Duong Nguyen 2 , 3 , Daniel A. Hägg 1 , Alma Forsman 3 , Josefine Ekholm 3 , Puwapong Nimkingratana 3 , Camilla Brantsing 3 , Theodoros Kalogeropoulos 1 , Samantha Zaunz 1 , Sebastian Concaro 4 , Mats Brittberg 4 , Anders Lindahl 3 , Paul Gatenholm 1 , 5 , Annika Enejder 2 , Stina Simonsson , 3
6 April 2017
Cartilage lesions can progress into secondary osteoarthritis and cause severe clinical problems in numerous patients. As a prospective treatment of such lesions, human-derived induced pluripotent stem cells (iPSCs) were shown to be 3D bioprinted into cartilage mimics using a nanofibrillated cellulose (NFC) composite bioink when co-printed with irradiated human chondrocytes. Two bioinks were investigated: NFC with alginate (NFC/A) or hyaluronic acid (NFC/HA). Low proliferation and phenotypic changes away from pluripotency were seen in the case of NFC/HA. However, in the case of the 3D-bioprinted NFC/A (60/40, dry weight % ratio) constructs, pluripotency was initially maintained, and after five weeks, hyaline-like cartilaginous tissue with collagen type II expression and lacking tumorigenic Oct4 expression was observed in 3D -bioprinted NFC/A (60/40, dry weight % relation) constructs.

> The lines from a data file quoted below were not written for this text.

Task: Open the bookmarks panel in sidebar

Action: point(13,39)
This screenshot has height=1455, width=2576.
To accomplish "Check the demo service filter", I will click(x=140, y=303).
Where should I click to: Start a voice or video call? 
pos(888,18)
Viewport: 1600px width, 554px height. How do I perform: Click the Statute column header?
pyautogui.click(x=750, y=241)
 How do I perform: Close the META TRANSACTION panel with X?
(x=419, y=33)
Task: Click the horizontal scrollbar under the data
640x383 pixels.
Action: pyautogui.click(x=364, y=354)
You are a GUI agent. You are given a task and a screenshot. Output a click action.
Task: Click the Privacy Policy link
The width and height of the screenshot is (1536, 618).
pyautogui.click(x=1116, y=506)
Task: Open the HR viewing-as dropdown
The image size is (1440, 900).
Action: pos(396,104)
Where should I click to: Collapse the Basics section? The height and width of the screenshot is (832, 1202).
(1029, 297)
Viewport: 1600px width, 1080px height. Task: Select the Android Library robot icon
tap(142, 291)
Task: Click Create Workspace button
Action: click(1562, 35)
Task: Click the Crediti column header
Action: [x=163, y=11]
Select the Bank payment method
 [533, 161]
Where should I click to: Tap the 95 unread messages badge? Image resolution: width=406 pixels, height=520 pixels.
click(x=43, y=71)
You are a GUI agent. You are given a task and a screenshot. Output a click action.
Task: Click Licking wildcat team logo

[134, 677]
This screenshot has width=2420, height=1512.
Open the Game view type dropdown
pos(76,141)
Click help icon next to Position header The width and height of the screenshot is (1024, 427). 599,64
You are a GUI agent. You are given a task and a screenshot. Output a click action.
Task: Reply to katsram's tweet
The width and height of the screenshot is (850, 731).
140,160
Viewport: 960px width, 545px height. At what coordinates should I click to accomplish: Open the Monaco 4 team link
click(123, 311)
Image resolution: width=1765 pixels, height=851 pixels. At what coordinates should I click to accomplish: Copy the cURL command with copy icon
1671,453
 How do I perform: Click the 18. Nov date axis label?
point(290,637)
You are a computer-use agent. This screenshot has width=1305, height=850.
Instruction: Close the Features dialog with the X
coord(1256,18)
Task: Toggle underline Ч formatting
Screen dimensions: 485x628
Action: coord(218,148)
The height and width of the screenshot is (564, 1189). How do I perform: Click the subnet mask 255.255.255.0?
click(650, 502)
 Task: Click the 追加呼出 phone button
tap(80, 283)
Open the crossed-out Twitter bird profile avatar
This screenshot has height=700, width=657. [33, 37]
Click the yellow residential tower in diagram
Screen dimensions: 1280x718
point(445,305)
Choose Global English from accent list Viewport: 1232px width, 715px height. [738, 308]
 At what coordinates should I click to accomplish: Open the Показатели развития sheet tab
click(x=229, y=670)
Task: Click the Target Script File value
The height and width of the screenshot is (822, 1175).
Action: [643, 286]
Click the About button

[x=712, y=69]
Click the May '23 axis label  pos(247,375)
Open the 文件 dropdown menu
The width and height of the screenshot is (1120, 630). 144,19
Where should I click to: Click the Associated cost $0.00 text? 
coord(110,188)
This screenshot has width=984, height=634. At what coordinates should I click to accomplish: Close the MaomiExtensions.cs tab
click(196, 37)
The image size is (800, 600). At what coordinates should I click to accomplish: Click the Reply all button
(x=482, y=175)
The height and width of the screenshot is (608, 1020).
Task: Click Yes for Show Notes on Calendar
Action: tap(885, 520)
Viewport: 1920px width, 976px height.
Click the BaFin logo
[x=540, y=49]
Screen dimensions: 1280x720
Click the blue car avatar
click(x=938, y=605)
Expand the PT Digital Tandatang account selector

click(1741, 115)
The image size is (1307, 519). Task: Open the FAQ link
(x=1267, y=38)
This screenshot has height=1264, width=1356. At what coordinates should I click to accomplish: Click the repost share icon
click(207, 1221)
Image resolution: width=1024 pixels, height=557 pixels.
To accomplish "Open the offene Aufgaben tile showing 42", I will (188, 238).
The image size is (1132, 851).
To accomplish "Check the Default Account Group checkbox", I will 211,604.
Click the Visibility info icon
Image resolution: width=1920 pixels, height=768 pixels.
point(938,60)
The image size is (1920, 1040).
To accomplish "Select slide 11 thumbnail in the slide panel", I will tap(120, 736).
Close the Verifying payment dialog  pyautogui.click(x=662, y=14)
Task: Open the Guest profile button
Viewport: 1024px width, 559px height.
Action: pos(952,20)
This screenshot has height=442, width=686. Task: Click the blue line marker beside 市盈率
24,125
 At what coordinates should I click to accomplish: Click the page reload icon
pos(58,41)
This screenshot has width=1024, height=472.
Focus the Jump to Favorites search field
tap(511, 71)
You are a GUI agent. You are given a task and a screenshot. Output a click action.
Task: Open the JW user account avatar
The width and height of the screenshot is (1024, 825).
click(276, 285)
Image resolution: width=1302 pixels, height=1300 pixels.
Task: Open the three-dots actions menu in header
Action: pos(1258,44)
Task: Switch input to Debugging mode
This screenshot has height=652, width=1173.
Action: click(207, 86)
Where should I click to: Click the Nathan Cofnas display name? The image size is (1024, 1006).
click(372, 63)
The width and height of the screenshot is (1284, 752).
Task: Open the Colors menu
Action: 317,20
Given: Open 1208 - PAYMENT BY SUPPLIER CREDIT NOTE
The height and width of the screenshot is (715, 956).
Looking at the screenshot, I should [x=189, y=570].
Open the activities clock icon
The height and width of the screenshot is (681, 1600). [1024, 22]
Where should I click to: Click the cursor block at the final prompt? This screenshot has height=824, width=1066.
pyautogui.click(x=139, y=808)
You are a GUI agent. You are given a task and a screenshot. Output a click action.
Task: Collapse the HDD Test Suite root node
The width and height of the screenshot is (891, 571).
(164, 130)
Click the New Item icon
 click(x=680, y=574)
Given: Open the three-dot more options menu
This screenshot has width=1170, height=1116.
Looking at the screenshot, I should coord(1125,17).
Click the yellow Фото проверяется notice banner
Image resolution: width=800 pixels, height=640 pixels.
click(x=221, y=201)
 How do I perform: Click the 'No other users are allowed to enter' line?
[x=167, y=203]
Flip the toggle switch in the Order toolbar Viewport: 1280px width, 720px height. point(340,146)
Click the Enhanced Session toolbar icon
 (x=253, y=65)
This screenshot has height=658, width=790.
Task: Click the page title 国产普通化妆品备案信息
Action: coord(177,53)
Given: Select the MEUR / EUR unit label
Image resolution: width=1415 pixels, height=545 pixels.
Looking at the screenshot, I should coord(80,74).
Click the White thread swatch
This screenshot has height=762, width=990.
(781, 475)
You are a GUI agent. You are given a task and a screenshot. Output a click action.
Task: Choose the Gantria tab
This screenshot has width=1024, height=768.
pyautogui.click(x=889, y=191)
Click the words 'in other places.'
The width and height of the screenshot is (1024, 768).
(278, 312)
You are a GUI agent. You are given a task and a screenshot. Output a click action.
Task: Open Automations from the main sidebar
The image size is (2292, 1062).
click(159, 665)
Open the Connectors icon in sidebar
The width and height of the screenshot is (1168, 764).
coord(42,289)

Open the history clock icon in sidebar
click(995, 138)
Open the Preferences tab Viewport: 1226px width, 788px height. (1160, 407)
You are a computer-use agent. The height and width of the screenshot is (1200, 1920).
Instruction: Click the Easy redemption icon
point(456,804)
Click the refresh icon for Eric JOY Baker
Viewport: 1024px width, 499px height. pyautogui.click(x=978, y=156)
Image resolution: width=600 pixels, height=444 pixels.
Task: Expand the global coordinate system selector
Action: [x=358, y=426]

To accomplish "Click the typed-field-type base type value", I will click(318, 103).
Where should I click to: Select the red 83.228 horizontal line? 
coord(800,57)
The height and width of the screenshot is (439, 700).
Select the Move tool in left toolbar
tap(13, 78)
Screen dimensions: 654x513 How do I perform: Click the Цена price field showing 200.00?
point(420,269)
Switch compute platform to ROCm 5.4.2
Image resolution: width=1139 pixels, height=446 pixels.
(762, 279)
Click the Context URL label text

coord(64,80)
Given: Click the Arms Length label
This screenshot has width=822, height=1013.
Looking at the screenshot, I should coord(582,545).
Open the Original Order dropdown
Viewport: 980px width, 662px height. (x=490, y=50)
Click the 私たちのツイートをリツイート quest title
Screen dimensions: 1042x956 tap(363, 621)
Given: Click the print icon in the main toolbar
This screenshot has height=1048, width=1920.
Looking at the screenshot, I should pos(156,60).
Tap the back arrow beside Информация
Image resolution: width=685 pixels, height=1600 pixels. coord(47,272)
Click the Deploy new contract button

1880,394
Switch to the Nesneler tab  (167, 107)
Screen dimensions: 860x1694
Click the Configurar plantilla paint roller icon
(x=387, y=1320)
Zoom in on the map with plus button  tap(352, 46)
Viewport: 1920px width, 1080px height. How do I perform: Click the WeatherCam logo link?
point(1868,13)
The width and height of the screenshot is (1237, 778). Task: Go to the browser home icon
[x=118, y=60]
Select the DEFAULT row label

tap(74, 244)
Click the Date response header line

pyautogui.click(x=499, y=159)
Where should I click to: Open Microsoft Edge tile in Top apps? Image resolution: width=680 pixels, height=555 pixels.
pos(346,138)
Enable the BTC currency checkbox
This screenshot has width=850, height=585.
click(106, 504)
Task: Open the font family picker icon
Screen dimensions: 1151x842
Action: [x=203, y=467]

Moreover, a marked increase in cell number within the cartilaginous tissue was detected by 2-photon fluorescence microscopy, indicating the importance of high cell densities in the pursuit of achieving good survival after printing. We conclude that NFC/A bioink is suitable for bioprinting iPSCs to support cartilage production in co-cultures with irradiated chondrocytes.